What to do
Copy out each of the rows below word for word, leaving out the pictures.

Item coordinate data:
# # # # # # #
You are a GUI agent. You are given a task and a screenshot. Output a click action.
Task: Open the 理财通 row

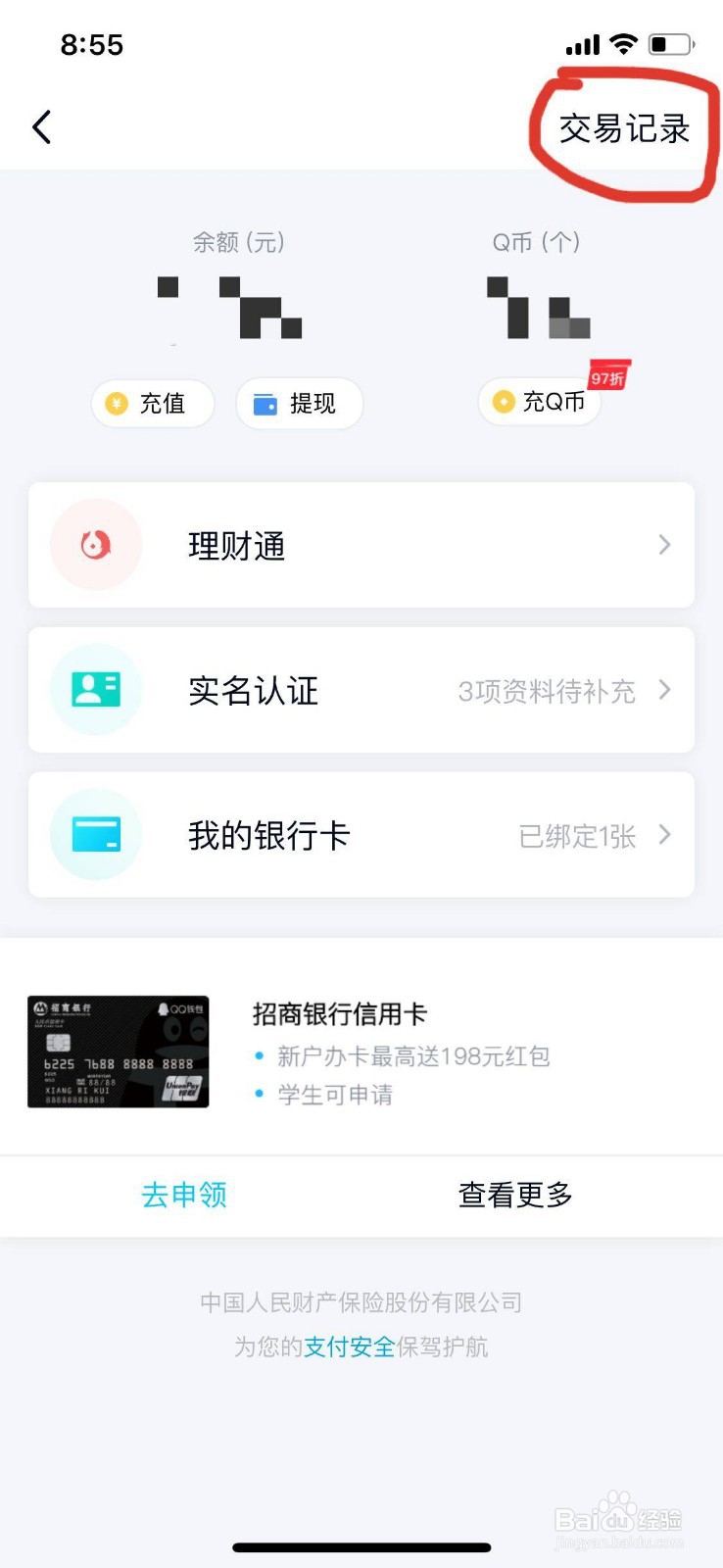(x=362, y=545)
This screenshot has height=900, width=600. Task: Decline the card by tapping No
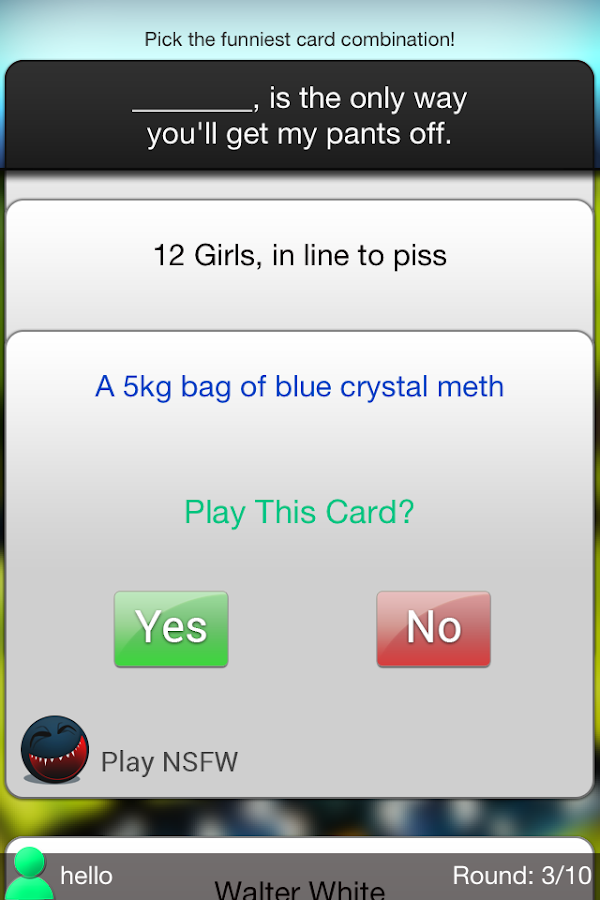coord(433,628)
# # # # # # #
Solution
You are a GUI agent. You are given a task and a screenshot. Output a click action.
Task: Open the 理财通 row

(x=362, y=545)
This screenshot has height=900, width=600. Task: Decline the card by tapping No
coord(433,628)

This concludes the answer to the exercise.